• Stated exercise:
Copy the records from the line with "Task: Tap the" up to and including the line with "tap(312, 32)", changing "node" to "block" and leaving everything else unchanged. Leave the pictures out.

• Dataset excerpts:
────

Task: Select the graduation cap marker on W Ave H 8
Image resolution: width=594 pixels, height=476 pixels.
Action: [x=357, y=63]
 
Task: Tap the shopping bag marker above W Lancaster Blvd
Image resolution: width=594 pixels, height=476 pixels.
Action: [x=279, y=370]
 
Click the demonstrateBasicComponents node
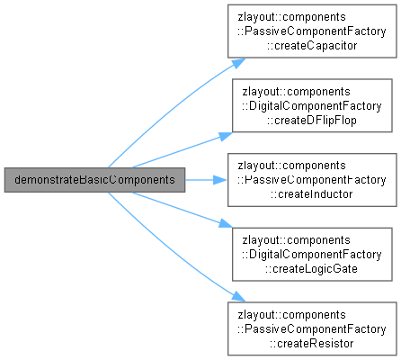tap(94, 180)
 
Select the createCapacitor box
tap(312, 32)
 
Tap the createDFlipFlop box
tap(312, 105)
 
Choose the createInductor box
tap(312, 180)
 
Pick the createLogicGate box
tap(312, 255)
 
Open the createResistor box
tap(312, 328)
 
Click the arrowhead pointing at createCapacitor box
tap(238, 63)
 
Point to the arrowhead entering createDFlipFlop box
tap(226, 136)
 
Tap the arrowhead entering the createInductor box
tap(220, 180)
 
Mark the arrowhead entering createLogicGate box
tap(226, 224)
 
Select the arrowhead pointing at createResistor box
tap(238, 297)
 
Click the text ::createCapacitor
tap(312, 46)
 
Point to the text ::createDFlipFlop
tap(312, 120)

────

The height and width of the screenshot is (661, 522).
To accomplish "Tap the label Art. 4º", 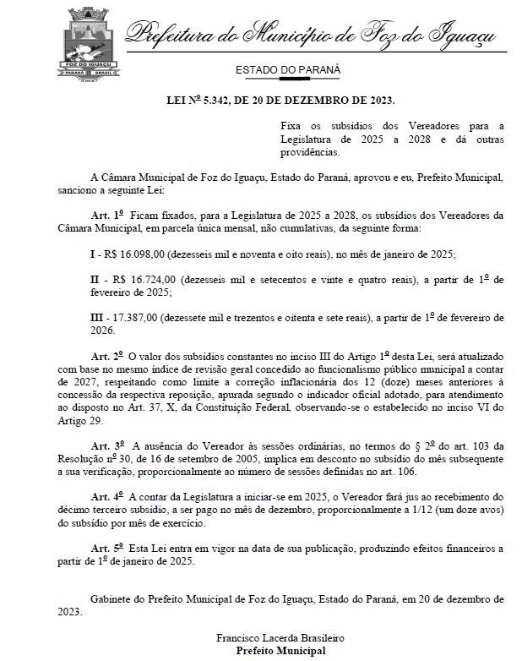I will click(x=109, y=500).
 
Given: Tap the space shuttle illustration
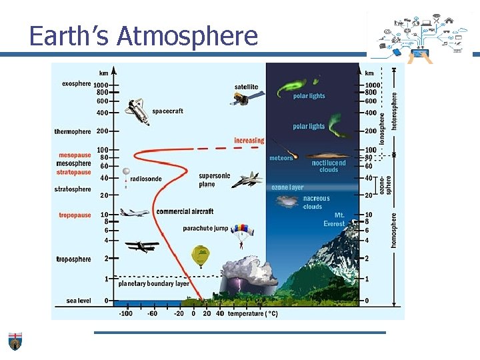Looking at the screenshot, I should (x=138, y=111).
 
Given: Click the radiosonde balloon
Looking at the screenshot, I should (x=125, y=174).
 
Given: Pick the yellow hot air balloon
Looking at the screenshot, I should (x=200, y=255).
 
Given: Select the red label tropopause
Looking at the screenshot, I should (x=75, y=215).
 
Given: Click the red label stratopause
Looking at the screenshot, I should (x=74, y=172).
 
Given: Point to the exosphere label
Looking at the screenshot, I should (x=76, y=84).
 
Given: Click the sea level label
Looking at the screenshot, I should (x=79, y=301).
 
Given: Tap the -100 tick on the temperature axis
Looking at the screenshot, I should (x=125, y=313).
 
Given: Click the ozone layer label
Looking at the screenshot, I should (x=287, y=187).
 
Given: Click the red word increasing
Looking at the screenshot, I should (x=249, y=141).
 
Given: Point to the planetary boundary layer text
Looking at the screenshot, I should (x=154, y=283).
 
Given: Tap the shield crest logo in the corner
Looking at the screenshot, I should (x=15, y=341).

────

• Problem solution:
Task: Tap the shopping bag marker above W Lancaster Blvd
Image resolution: width=594 pixels, height=476 pixels.
Action: [x=279, y=370]
 
Click the demonstrateBasicComponents block
tap(94, 180)
 
Select the createCapacitor box
tap(312, 32)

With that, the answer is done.